--- RECORDS FOR PROCESSING Enclosed Below ---
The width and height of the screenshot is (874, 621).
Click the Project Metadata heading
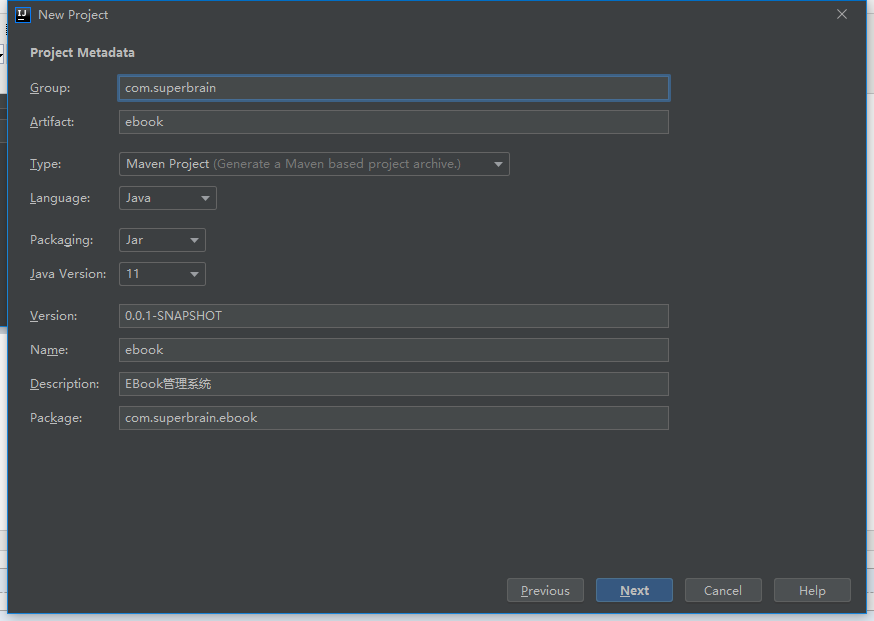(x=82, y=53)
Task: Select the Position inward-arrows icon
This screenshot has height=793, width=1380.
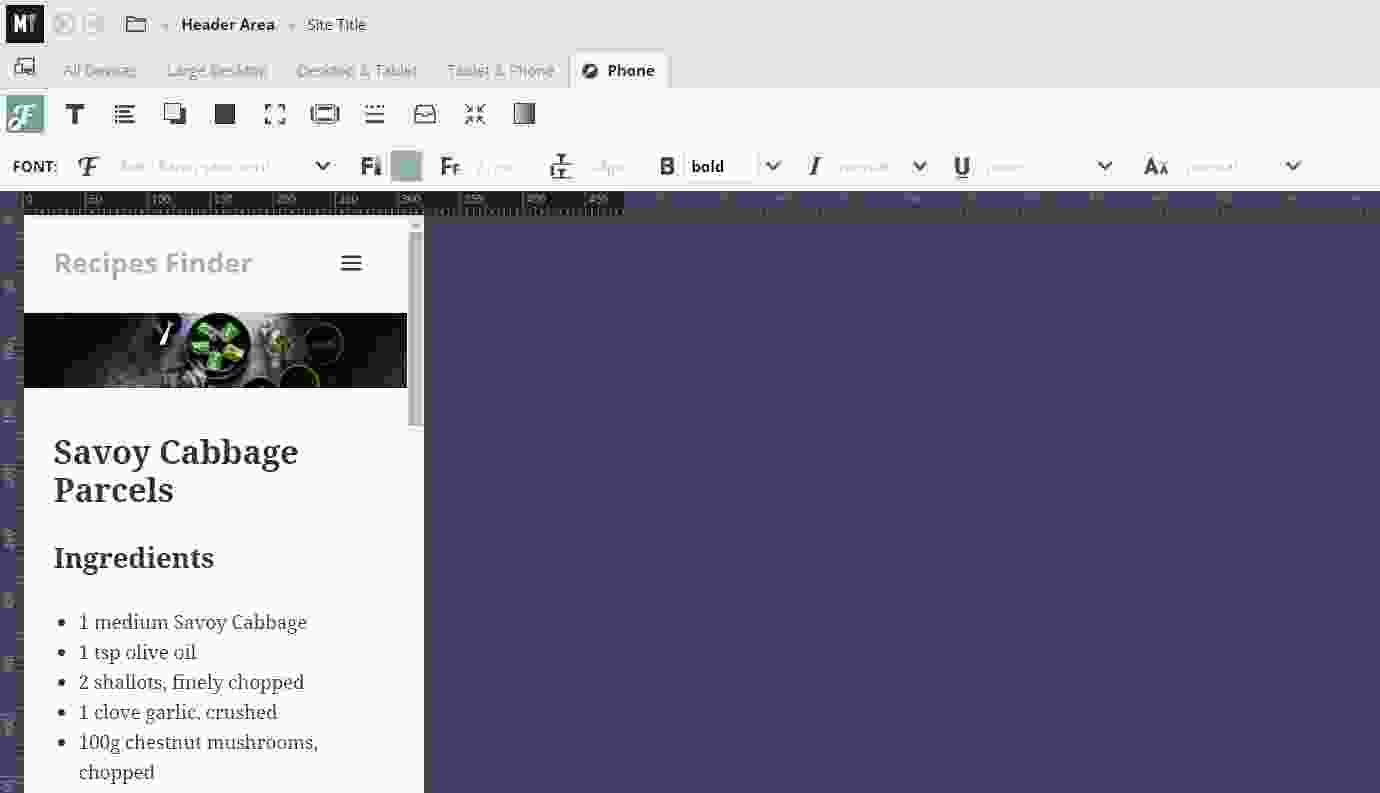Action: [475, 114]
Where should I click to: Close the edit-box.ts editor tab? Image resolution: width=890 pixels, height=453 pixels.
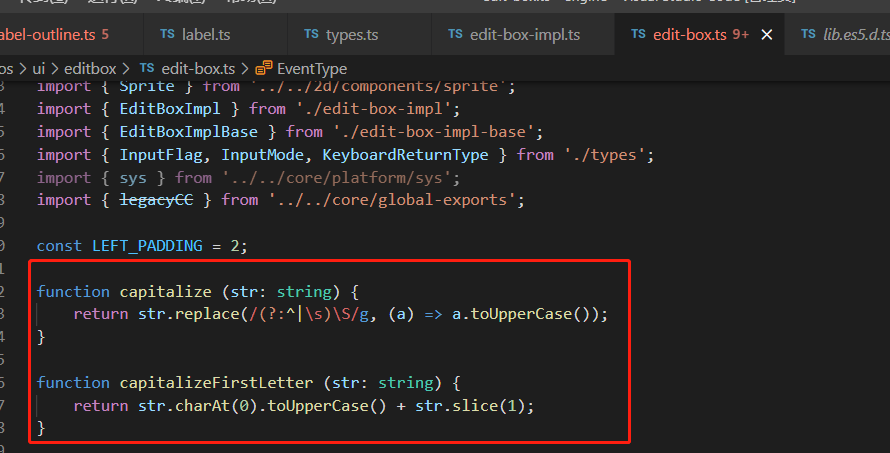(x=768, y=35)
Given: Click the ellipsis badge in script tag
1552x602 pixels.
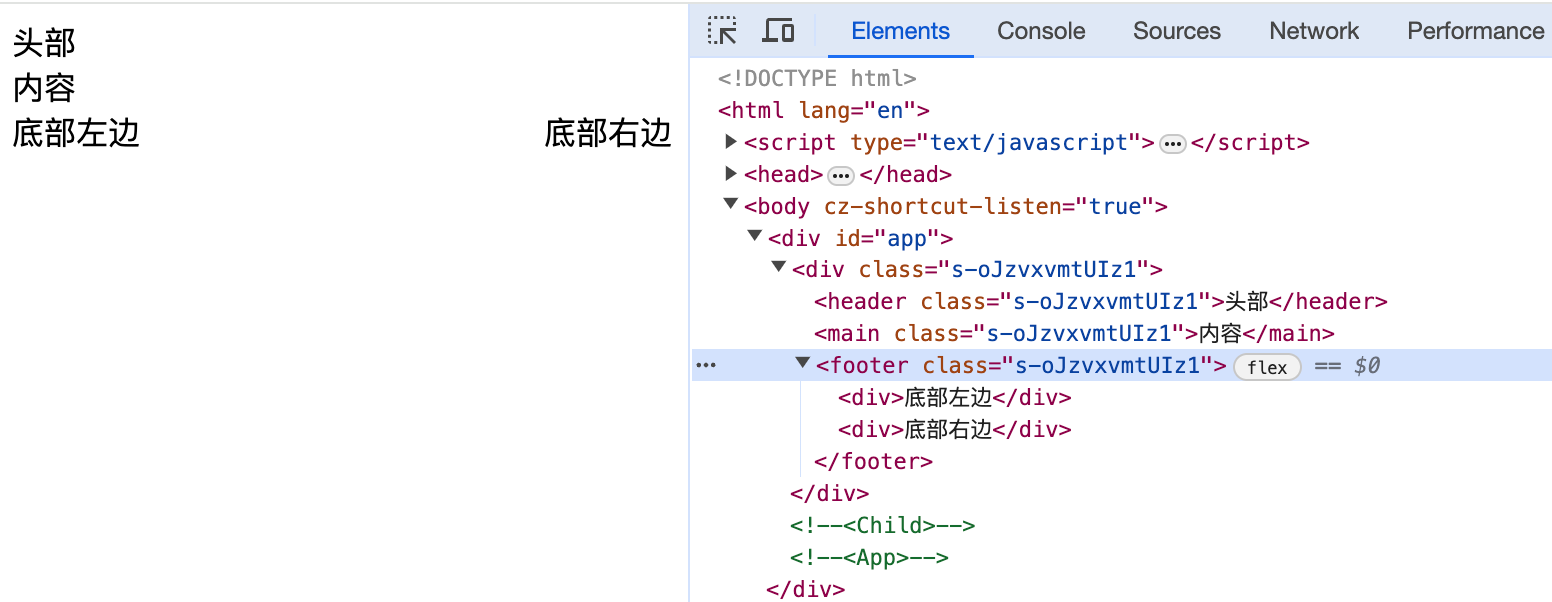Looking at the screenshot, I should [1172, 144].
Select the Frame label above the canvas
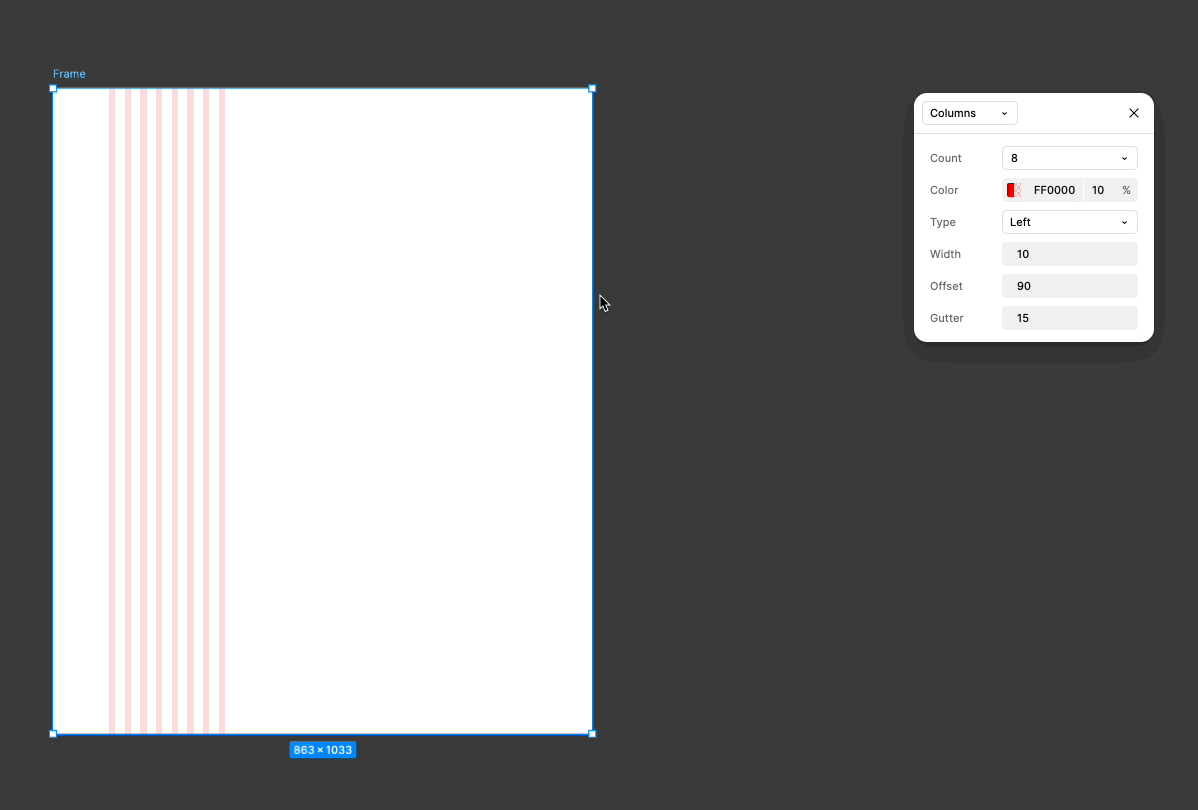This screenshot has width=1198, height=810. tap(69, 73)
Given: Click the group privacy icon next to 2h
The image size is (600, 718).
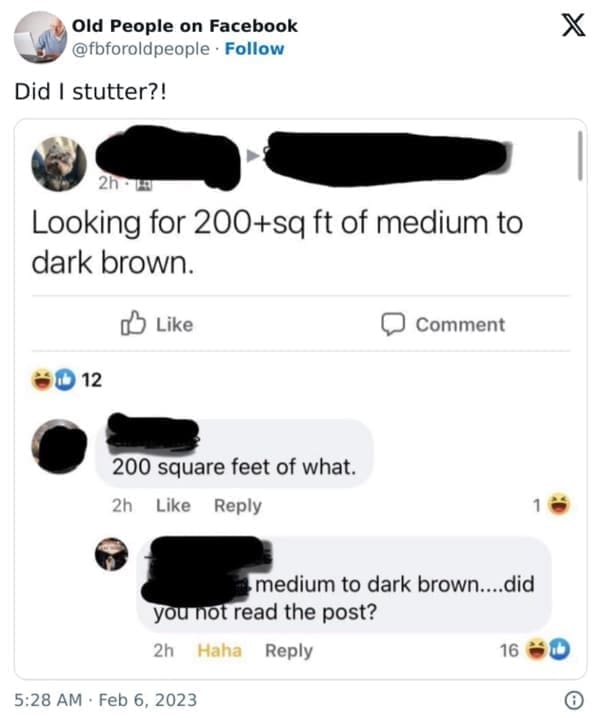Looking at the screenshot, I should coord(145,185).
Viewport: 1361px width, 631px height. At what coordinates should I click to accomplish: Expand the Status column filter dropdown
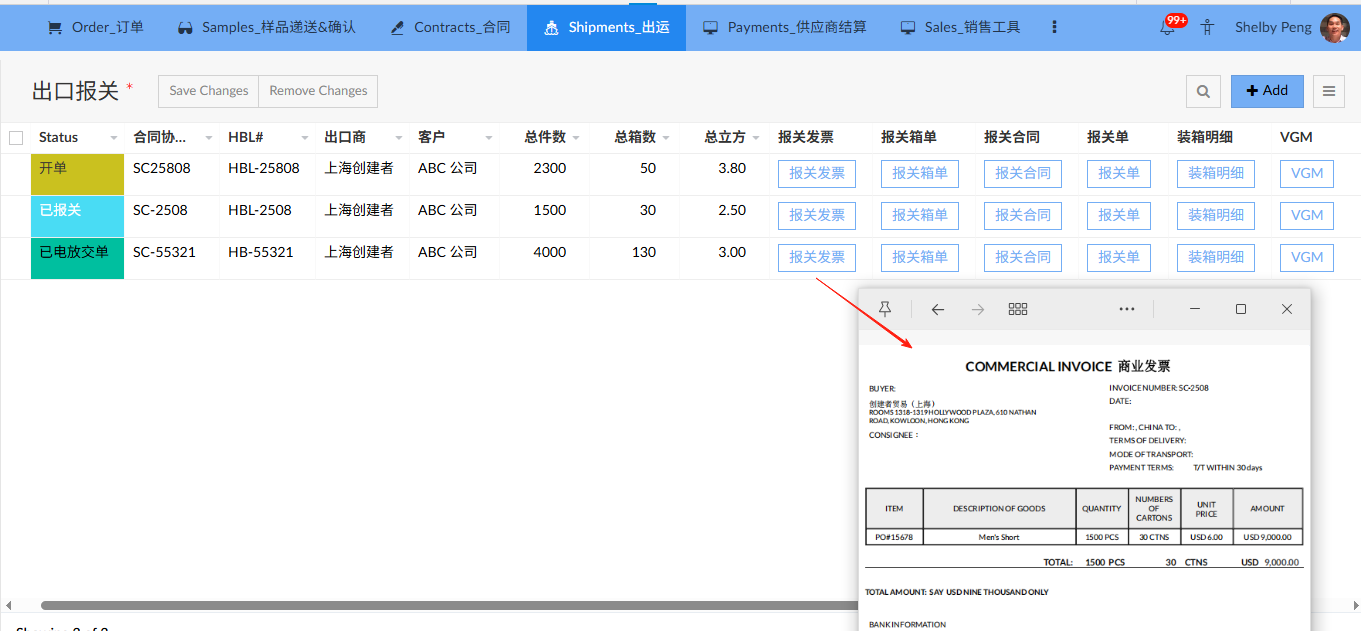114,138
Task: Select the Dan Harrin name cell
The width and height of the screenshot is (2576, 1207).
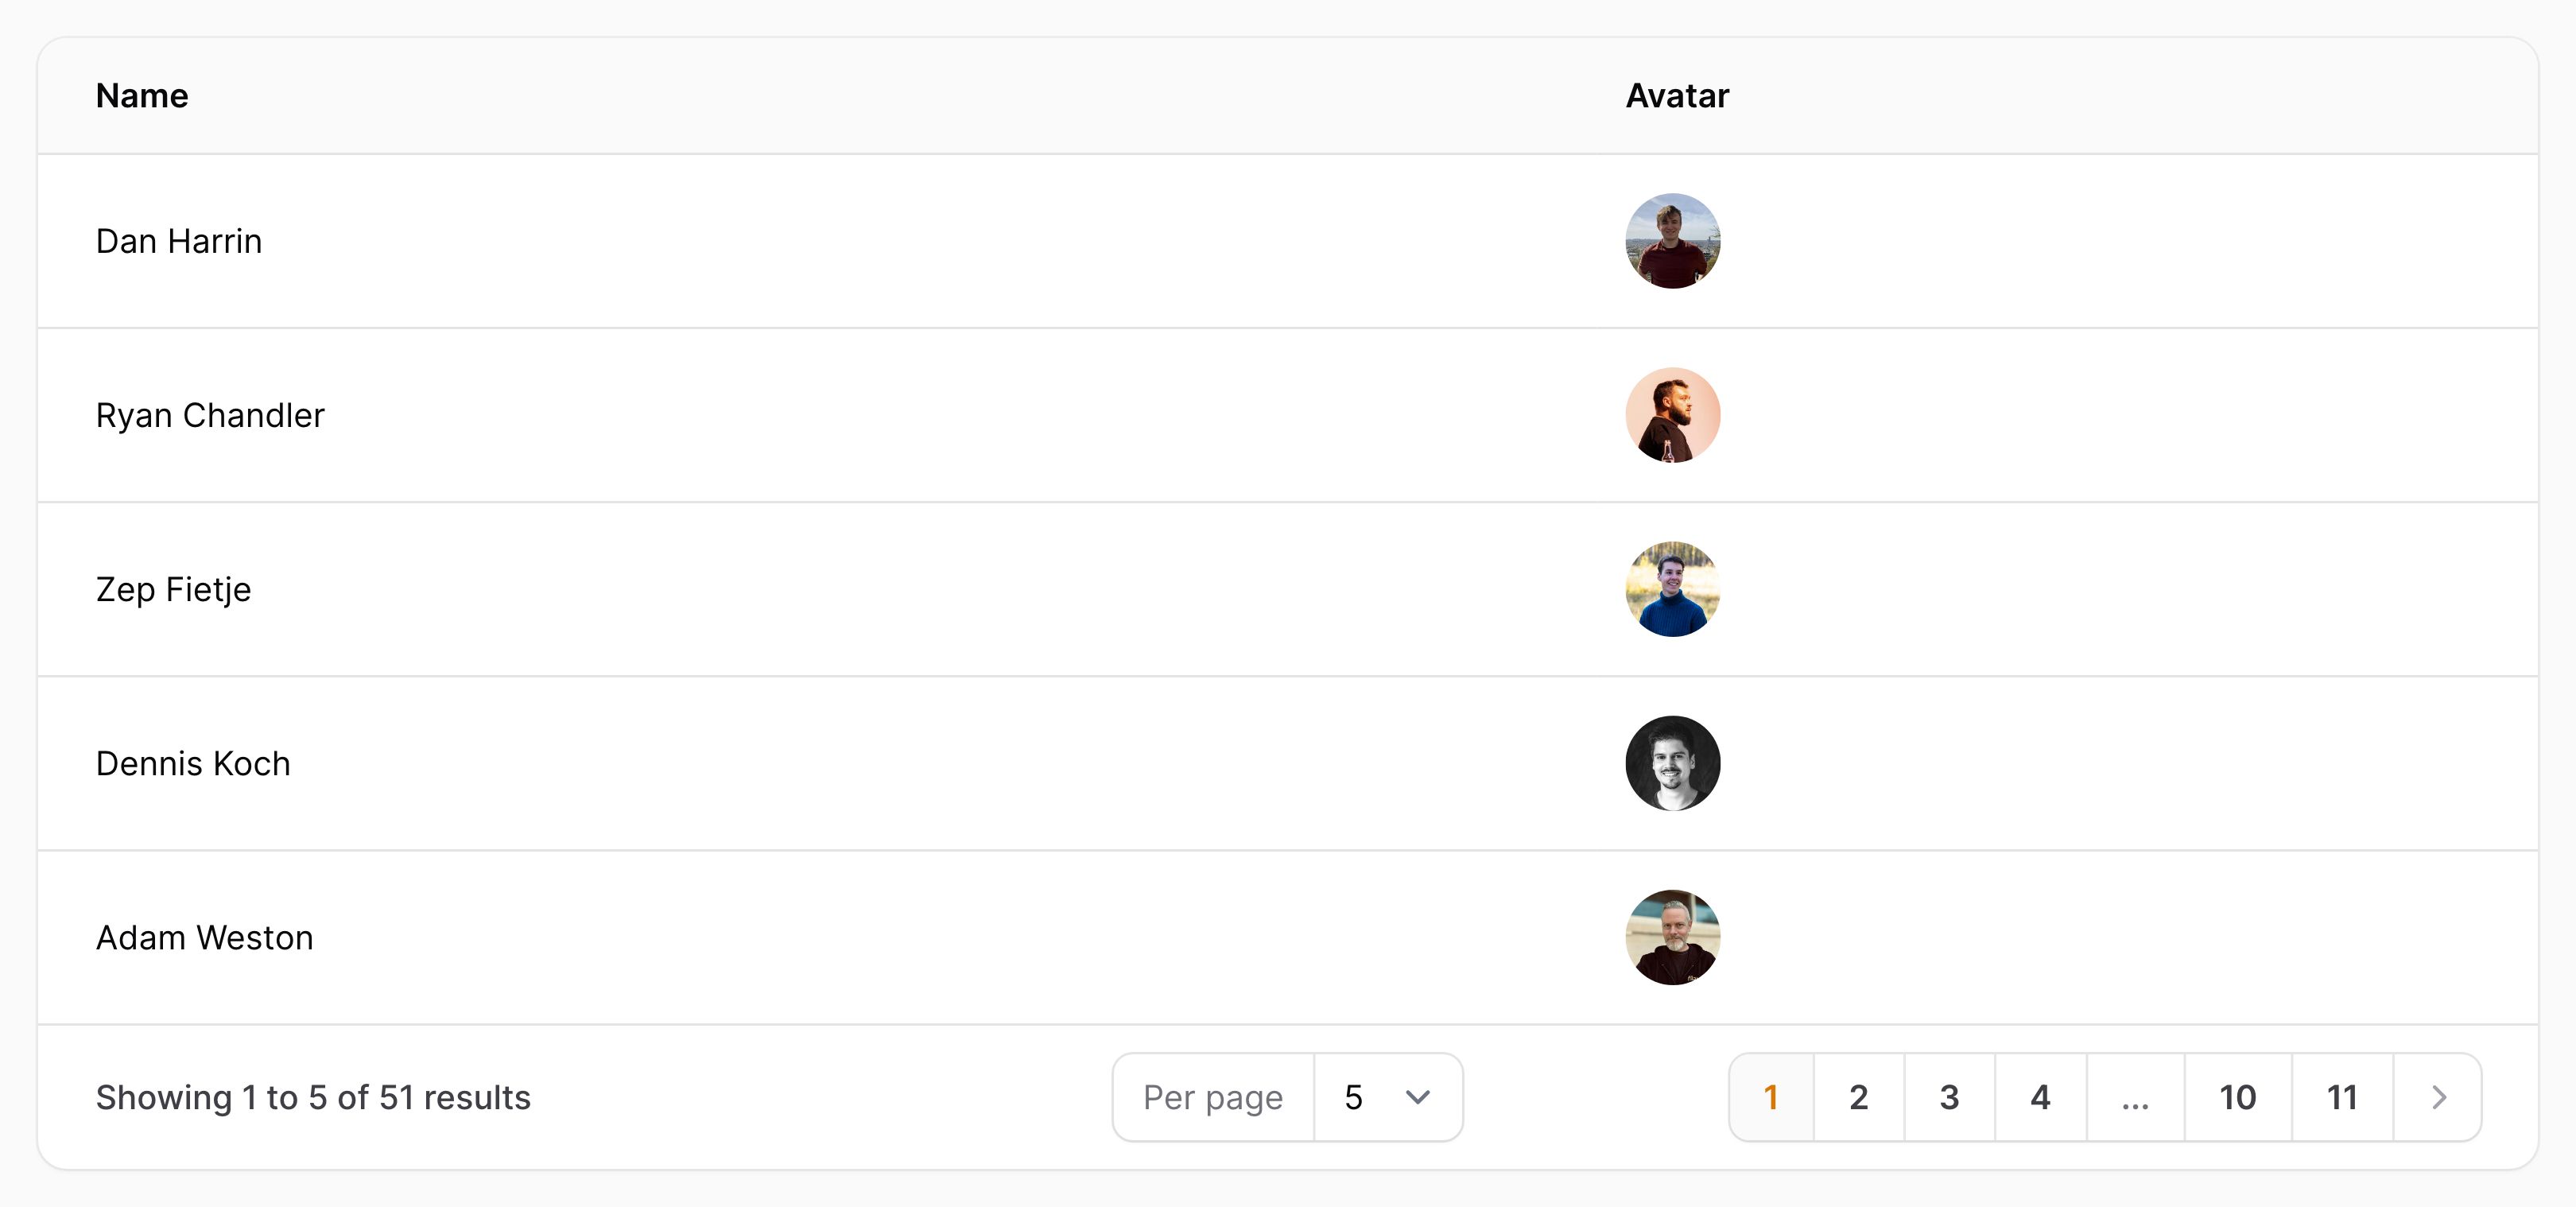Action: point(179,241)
--- End of Enclosed RECORDS FOR PROCESSING ---
◆ YOUR GOAL
A single figure is required: the number of lines above in which the string "Given" appears.

◆ YOUR RESPONSE
2